### Text to read

────

Yup, Those Two Charts Were Different

by JDH on October 17, 2015

Last week I discussed Franco-Nevada and Royal Gold: Two Gold Charts That Aren’t Quite the Same.  This week that difference came back to bite me.  As I reported last week:

On September 24 I did a covered write, selling the October 62 calls for $1.20 on FNV.TO – Franco-Nevada Corp.   Franco-Nevada was trading around $59 at the time, so it looked like a good deal.  For the next few days FNV dropped, so it looked like a prudent move, but since bottoming at $56 on September 30, FNV has shot up 14%, and now the options I sold are in the money.

FNV-Oct-16-2015

And, as the chart shows, Franco Nevada kept rolling, closing on options expiration day on October 16 at $67.16

So, in hindsight, instead of selling the calls, I should have bought them, since they would have increased in value from $1.20 to over $5 on expiration day.

As it turns out, I let them mature, so my shares are “called” and I am forced to sell them for $62.  Since I received $1.20 for the options, I have effectively sold something that today is worth $67.16 for $63.20.

Ooops.

Of course I’ve still made a profit, just not as much as I would have made if I had either done nothing (not selling the calls), or if I had actually bought the calls.

But I’m not crushed by this, because when I look at the chart (which you can click on to expand), I see that Franco-Nevada certainly looks over-extended.  The RSI is at 71.79, the level at which shares tend to pull back.  So, my plan is to put in a buy order for the shares I sold at $62, on the assumption that at some point over the next week or two the shares will drop back to that level, and I’ll be back in the game.

────

### Work to do
1. In the Franco-Nevada options post, what price did Franco-Nevada close at on options expiration day, October 16?
2. Retype the part of the Franco-Nevada options post starting at "Of course I’ve" and ending at "in the game.".
3. Extend the Franco-Nevada options post past its last sentence.

### Recorded information
────

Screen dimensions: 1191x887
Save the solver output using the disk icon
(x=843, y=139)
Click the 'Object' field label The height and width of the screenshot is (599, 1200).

────

### Written responses
1. $67.16

2.
Of course I’ve still made a profit, just not as much as I would have made if I had either done nothing (not selling the calls), or if I had actually bought the calls.

But I’m not crushed by this, because when I look at the chart (which you can click on to expand), I see that Franco-Nevada certainly looks over-extended.  The RSI is at 71.79, the level at which shares tend to pull back.  So, my plan is to put in a buy order for the shares I sold at $62, on the assumption that at some point over the next week or two the shares will drop back to that level, and I’ll be back in the game.

3.
Is that plausible?  On August 5 Franco-Nevada traded below $52.  By August 23 it traded over $62, a $10 move in three weeks.  On August 27 it touched back down to $53.  So yes, volatility is plausible, so I will use it to my advantage.

Here’s the other trade I reported on last week:

I sold the October 68 calls on RGL.TO – Royal Gold Inc. on September 24 for $1.35

Royal Gold has not had the same run, and on options expiration day on October 16 it closed at $66.47, out of the money, so the options expire worthless and I get to keep my $1.35.  This worked out exactly as intended.  The shares were in the $65 range when I sold the options, so even though they did increase in value the options time premium eroded, so I win twice: my shares are up in value, and I keep the options premium.  Perfect.

What’s next?

More of the same, I suspect.  I will continue to sell options against the stocks I own.  I’ll cover them at a value slightly higher than they are now, in the hopes that they will increase in value to just under that amount prior to options expiration.  Lather.  Rinse.  Repeat.

I will also continue to cheer for the Blue Jays, even though they dropped game one in Kansas City.

Can’t win ’em all.

Thanks for reading.  See you next week.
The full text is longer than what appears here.